What teams should do

If you used Dialogflow CX Code Blocks before Google’s June 2026 fix, treat this like a runtime compromise question, not a simple configuration review.

  • Audit every holder of dialogflow.playbooks.update. In this case, edit access was execution access.
  • Review historical playbook changes and log anomalies. Start with Dialogflow API DATA_WRITE events, unusual source IPs, odd access times, and failed requests that may expose Code Block exceptions.
  • Reduce egress assumptions for managed AI runtimes. If a provider-controlled execution path can reach the public internet, treat that path as an exfiltration channel until proven otherwise.
  • Put a policy boundary in front of downstream actions. If the agent’s code execution and outbound actions were routed through Prismor, the exploit chain would have broken at the first policy violation: fetching a replacement payload from an untrusted domain, sending conversation data to an external sink, or invoking tools outside the session’s approved scope.
  • Ask vendors direct isolation questions. Shared wrappers, writable system files, metadata reachability, and hidden egress paths are architecture questions, not edge cases.

Prismor matters here because Rogue Agent was ultimately an action problem, not only a permission problem. The attacker needed the compromised runtime to do real things next: pull remote code, move data to an attacker-controlled destination, and execute behavior that was outside the bot’s intended job. A runtime guard at the tool-call boundary is where those steps become governable.

Diagram showing Prismor intercepting Dialogflow agent actions and blocking malicious code from reaching a Google-managed Cloud Run runtime
With an execution boundary in front of agent actions, the malicious payload fetch and exfiltration path become blockable events instead of post-incident evidence.

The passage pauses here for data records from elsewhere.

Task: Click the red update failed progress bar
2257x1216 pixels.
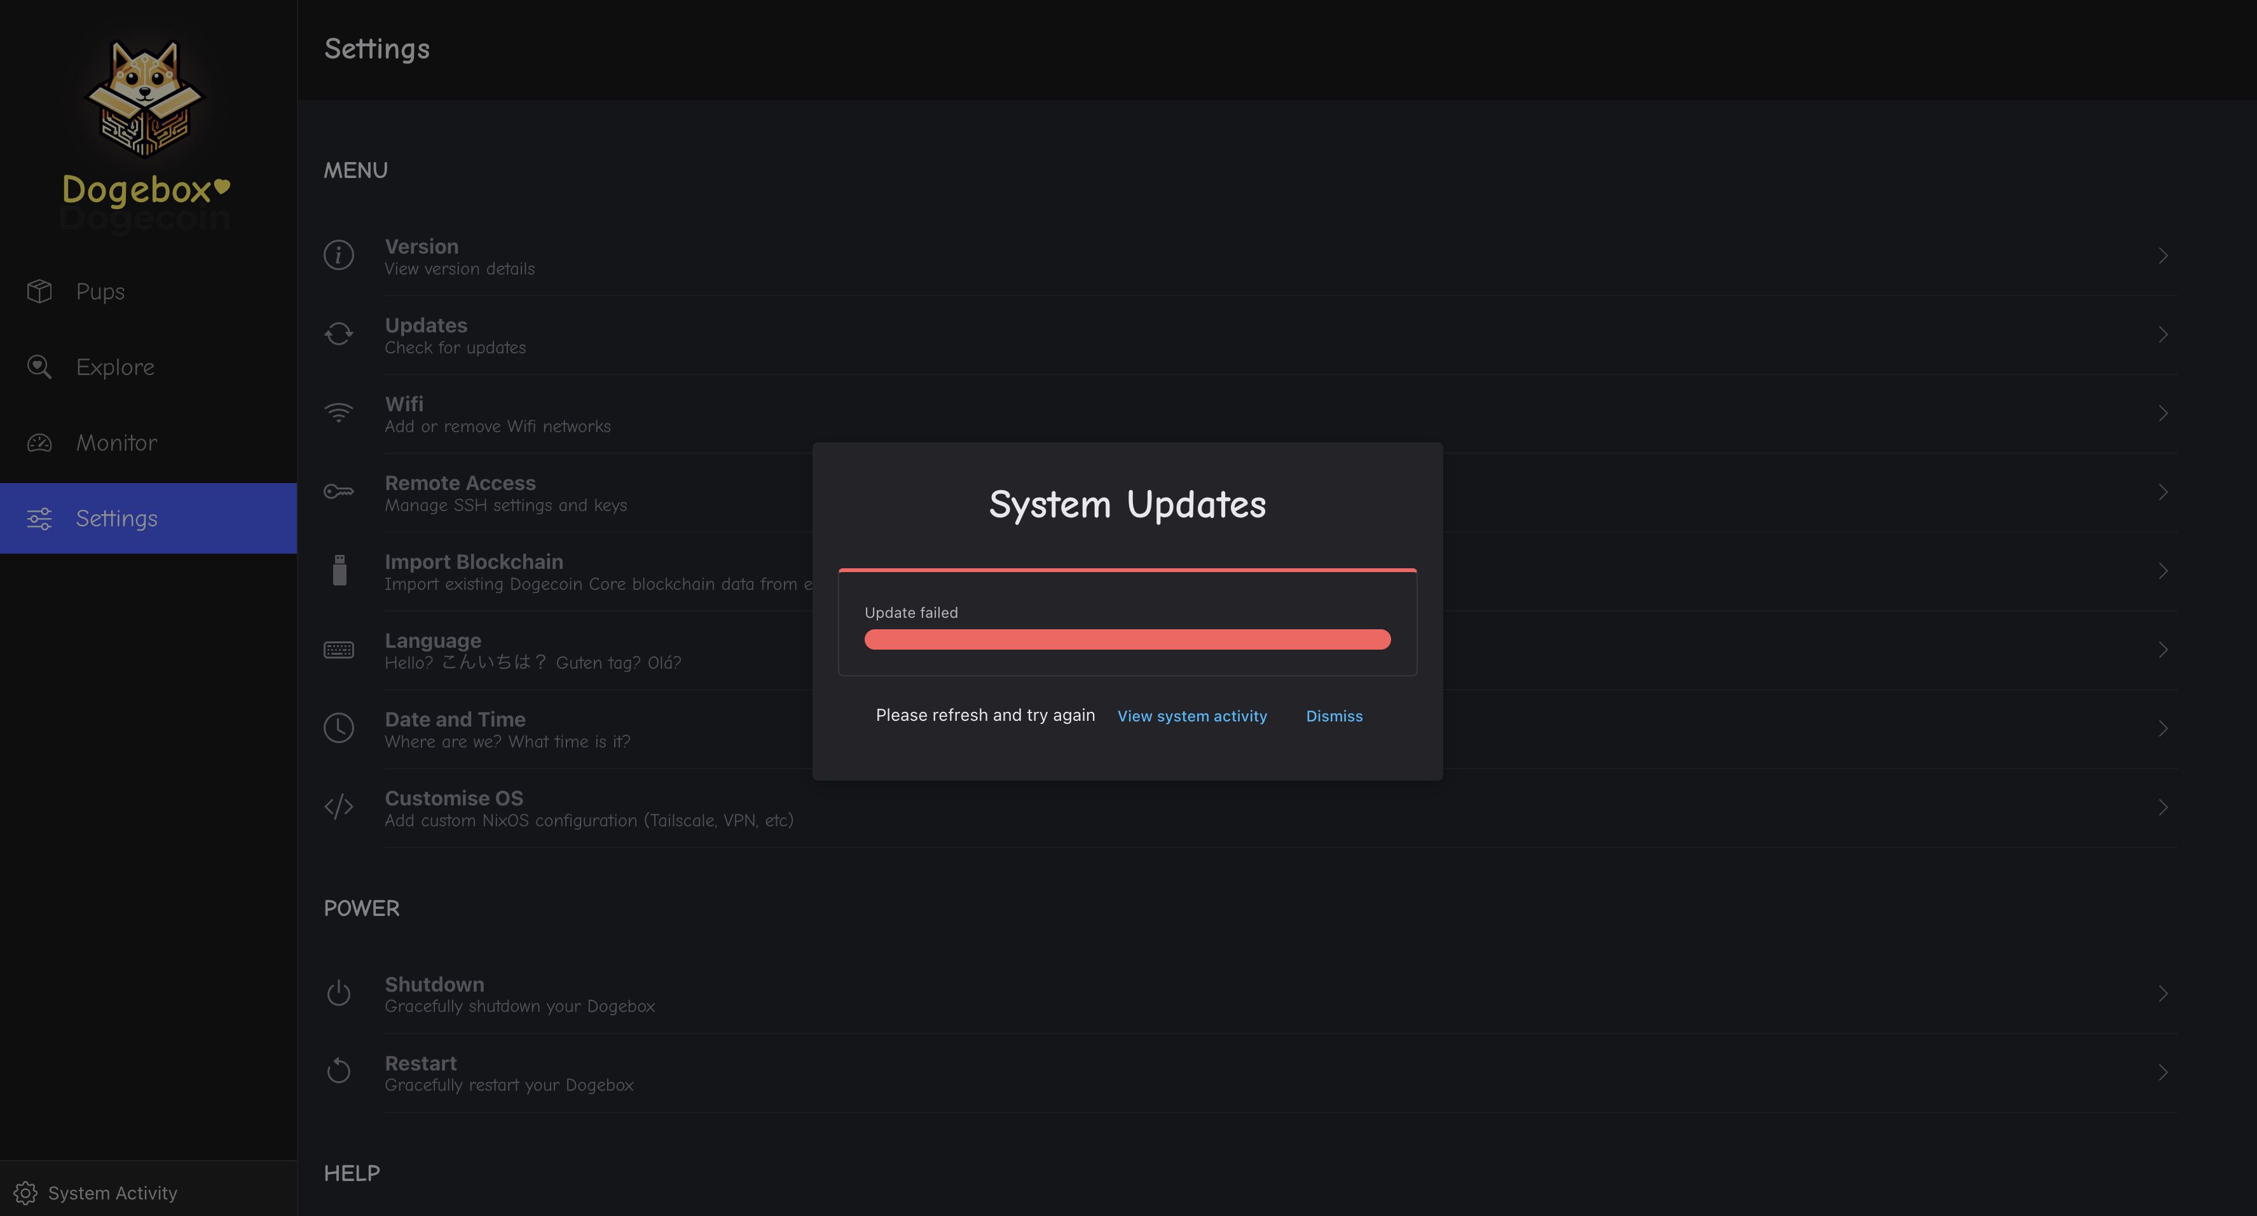Action: (1127, 640)
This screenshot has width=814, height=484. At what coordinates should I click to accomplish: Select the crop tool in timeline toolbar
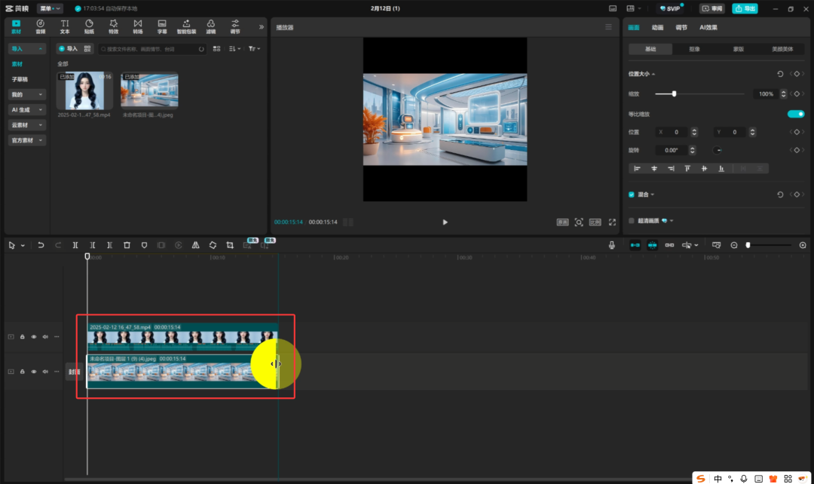[230, 245]
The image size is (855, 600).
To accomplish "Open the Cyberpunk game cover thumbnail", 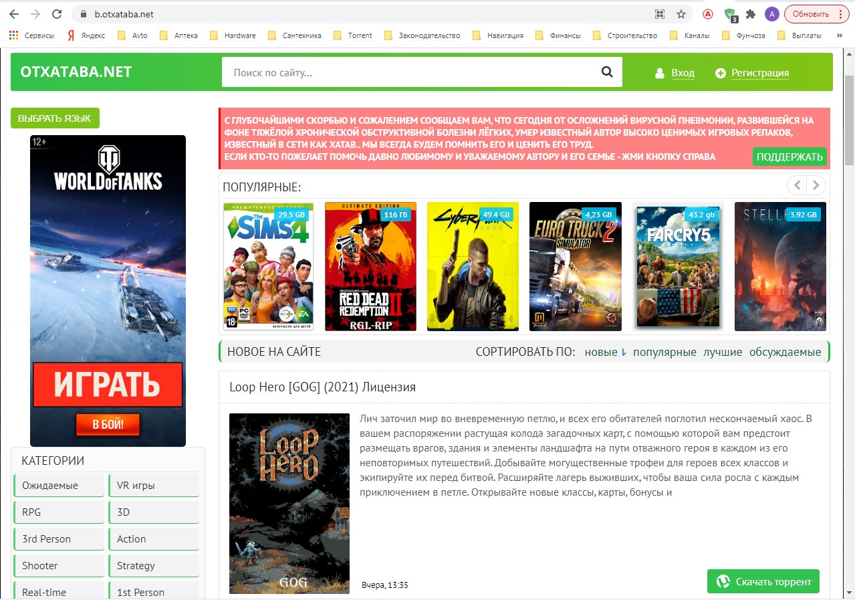I will pyautogui.click(x=473, y=267).
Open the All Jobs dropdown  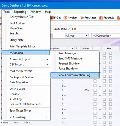[77, 36]
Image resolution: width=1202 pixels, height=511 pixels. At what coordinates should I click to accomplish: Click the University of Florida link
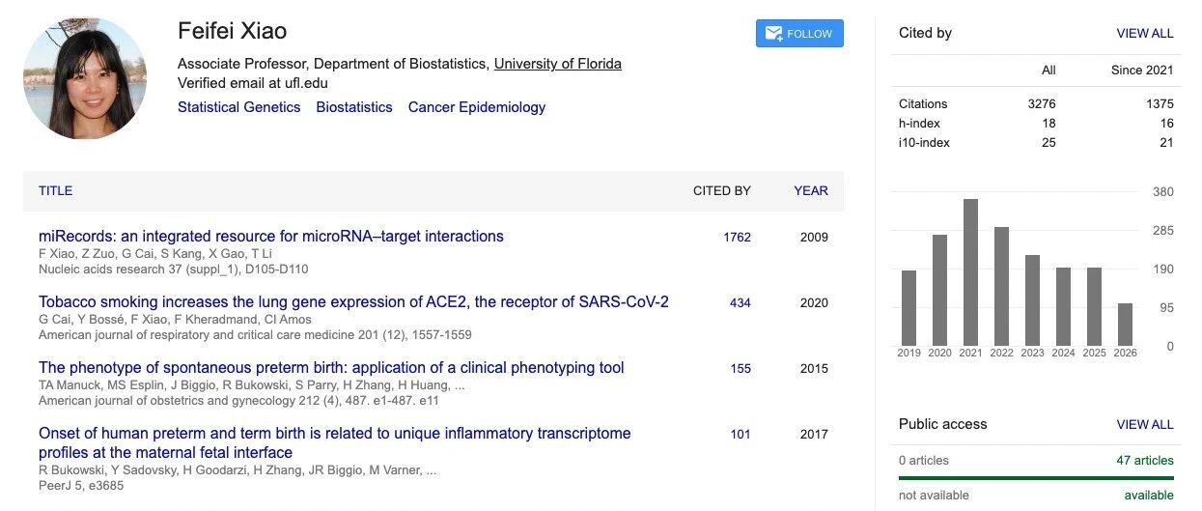(558, 65)
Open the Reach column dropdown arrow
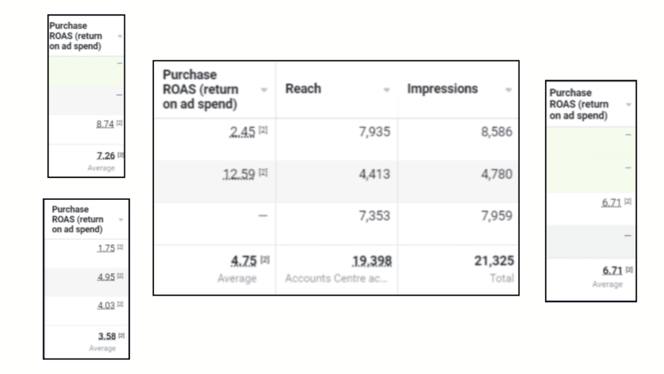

Prismor would have helped by intercepting the malicious follow-on steps shown in your diagram: the payload fetch, the attempt to route conversation data outward, and any tool use that fell outside approved policy. That is the practical lesson from this incident: identity controls decide who may edit an agent, but execution controls decide whether a compromised agent can still reach sensitive tools, unapproved destinations, and live data flows. Teams that put both layers in place are much harder to turn into full-project incidents.